Mahkemece yukarıda açıklanan hususlar dikkate alınmaksızın yazılı şekilde karar verilmiş olması doğru görülmemiştir. Ne var ki bu hususlar yeniden yargılamayı gerektirmediğinden temyiz edilen hükmün 1,2, 3 ve 5. fıkralarının HUMK"un 438/7 maddesi uyarınca düzeltilerek onanması uygun görülmüştür.

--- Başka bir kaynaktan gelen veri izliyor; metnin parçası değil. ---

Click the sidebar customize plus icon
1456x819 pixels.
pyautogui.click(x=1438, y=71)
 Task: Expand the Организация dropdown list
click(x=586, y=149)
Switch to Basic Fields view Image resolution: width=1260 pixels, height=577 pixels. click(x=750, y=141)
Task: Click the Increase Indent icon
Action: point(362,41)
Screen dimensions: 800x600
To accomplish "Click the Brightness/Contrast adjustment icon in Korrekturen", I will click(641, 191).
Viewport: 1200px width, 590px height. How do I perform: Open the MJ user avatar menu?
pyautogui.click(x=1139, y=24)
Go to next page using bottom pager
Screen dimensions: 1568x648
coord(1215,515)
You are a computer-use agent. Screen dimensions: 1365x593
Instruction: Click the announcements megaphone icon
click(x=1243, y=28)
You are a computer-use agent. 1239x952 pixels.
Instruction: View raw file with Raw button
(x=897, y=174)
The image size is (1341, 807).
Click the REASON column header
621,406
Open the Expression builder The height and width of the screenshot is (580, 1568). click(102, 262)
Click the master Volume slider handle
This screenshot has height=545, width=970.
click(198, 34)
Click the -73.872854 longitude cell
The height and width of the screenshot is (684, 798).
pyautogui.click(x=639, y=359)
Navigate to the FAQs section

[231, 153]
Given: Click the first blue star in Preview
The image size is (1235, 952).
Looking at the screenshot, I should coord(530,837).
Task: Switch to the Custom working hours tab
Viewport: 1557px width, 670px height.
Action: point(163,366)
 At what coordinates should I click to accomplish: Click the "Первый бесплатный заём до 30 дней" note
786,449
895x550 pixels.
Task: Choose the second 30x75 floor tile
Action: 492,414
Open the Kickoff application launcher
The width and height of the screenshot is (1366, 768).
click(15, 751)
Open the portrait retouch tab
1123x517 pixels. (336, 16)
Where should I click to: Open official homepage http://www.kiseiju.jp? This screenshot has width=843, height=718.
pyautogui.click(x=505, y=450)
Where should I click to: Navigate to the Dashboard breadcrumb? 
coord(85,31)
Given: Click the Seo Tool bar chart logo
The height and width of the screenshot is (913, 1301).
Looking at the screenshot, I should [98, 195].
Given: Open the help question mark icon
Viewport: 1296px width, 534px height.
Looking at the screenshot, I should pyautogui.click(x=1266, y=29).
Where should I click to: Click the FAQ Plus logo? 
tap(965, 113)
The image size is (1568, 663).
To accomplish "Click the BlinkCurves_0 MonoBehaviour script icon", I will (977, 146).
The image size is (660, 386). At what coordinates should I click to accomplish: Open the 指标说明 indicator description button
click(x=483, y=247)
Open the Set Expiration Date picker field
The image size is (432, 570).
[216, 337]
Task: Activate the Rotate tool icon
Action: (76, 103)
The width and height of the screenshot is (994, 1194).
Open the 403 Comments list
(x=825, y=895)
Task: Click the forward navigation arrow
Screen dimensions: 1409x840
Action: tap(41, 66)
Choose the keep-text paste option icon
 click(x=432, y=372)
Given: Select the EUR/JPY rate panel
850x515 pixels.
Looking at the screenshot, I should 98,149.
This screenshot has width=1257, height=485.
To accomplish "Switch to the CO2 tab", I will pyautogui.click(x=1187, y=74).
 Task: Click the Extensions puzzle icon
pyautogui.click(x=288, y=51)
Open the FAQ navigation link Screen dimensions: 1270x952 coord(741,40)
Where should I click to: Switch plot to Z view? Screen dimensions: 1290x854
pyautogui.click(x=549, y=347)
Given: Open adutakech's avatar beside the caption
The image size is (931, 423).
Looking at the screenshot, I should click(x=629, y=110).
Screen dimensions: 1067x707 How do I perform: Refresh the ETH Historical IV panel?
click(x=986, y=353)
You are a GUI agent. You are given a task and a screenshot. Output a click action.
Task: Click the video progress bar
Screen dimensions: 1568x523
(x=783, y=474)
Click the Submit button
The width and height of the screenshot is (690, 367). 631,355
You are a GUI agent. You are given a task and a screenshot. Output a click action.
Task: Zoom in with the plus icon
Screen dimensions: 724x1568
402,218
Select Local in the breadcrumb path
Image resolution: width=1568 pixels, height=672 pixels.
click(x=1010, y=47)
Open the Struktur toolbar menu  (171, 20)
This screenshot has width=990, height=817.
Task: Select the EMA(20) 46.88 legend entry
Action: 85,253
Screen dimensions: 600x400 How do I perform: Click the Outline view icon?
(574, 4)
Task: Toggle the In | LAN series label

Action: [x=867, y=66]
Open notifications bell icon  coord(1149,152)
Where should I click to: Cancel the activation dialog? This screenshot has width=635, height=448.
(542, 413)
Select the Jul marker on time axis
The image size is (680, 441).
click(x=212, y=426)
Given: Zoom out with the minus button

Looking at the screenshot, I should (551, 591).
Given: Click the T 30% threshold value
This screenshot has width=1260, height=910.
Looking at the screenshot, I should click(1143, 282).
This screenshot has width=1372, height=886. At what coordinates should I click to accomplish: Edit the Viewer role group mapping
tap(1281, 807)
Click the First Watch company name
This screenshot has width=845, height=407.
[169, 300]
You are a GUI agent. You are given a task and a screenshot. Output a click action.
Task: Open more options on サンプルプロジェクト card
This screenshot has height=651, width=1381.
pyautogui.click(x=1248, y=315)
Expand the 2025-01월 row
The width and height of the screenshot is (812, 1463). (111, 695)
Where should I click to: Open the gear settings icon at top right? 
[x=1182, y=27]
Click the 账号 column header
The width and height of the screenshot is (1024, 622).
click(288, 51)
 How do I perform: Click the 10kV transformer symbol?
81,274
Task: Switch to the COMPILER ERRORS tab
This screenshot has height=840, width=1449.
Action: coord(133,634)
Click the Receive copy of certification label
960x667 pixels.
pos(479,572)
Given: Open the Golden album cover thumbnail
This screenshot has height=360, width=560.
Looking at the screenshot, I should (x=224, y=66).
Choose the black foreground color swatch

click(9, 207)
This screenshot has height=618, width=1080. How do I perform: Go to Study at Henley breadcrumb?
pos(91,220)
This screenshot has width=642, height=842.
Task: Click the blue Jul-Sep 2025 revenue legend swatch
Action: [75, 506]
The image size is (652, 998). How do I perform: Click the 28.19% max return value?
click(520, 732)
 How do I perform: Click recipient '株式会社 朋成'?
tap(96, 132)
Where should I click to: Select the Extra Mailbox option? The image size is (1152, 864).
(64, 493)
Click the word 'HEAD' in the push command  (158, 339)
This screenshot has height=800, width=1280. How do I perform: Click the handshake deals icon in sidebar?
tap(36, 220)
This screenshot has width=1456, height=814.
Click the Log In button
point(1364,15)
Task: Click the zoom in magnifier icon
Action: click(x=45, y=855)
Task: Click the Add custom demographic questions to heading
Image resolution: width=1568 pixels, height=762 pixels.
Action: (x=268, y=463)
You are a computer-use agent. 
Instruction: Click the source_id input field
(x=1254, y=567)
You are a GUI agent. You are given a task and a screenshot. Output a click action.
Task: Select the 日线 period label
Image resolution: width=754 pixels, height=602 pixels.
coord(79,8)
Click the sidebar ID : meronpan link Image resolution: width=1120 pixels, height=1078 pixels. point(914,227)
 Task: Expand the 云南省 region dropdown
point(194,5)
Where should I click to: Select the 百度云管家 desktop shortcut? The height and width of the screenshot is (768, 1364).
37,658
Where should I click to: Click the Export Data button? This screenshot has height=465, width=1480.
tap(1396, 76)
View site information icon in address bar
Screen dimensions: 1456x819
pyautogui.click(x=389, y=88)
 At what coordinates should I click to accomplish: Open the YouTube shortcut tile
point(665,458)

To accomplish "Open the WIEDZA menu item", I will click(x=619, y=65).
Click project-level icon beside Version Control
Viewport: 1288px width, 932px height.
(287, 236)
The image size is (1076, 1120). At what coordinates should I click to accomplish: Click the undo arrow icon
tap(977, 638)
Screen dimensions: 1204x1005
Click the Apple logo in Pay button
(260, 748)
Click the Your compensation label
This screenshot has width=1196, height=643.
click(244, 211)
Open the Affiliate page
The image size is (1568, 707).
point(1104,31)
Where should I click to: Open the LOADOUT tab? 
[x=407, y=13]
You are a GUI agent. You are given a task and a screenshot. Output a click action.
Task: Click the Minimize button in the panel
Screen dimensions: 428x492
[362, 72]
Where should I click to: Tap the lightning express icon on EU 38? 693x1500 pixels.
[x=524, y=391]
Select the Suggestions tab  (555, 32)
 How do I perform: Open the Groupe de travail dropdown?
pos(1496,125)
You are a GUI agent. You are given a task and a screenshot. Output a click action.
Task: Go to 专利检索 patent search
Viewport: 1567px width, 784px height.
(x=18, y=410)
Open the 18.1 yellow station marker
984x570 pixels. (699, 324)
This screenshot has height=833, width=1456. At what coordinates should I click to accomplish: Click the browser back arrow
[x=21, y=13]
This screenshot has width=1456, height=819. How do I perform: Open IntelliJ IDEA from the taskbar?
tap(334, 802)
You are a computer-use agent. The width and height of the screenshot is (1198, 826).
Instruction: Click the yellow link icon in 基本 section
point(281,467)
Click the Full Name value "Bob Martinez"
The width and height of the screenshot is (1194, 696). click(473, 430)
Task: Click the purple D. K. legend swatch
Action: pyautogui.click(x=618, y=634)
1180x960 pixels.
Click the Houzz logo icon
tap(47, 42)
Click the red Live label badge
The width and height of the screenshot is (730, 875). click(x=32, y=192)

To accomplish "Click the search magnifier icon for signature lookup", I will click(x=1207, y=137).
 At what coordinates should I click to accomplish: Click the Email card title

SONUÇ: Yukarıda 2. ve 3.bentte açıklanan sebeplerle; hükmün 1.fıkrasındaki “ ... ve davacıya ait olduğunun ... ” ibarelerinin hüküm fıkrasından çıkarılmasına, hükmün 2.fıkrasındaki “ ... 9.070,38 ... ” rakamının hüküm fıkrasından çıkarılmasına, yerine “ ... 6.542,91 ...” rakamının yazılmasına, hükmün harç, yargılama gideri ve vekalet ücretine ilişkin 2,3 ve 5. fıkralarındaki “ ... müştereken ve müteselsilen ... ” ibarelerinin çıkarılmasına, yerine “ .... miras payları göz önünde bulundurularak .... ” ibarelerinin yazılmasına, Yerel Mahkeme hükmünün 6100 sayılı HMK"nın geçici 3. maddesi yollaması ile 1086 sayılı HUMK"un 438/7. fıkrası gereğince DÜZELTİLMİŞ BU ŞEKLİ İLE ONANMASINA, davalıların sair temyiz itirazlarının yukarıda 1.bentte açıklanan sebeplerle reddine, taraflarca HUMK"un 440/I maddesi gereğince Yargıtay Daire ilamının tebliğinden itibaren ilama karşı 15 gün içinde karar düzeltme isteğinde bulunulabileceğine, peşin harcın istek halinde temyiz edene iadesine, 27.02.2017 tarihinde oybirliğiyle karar verildi.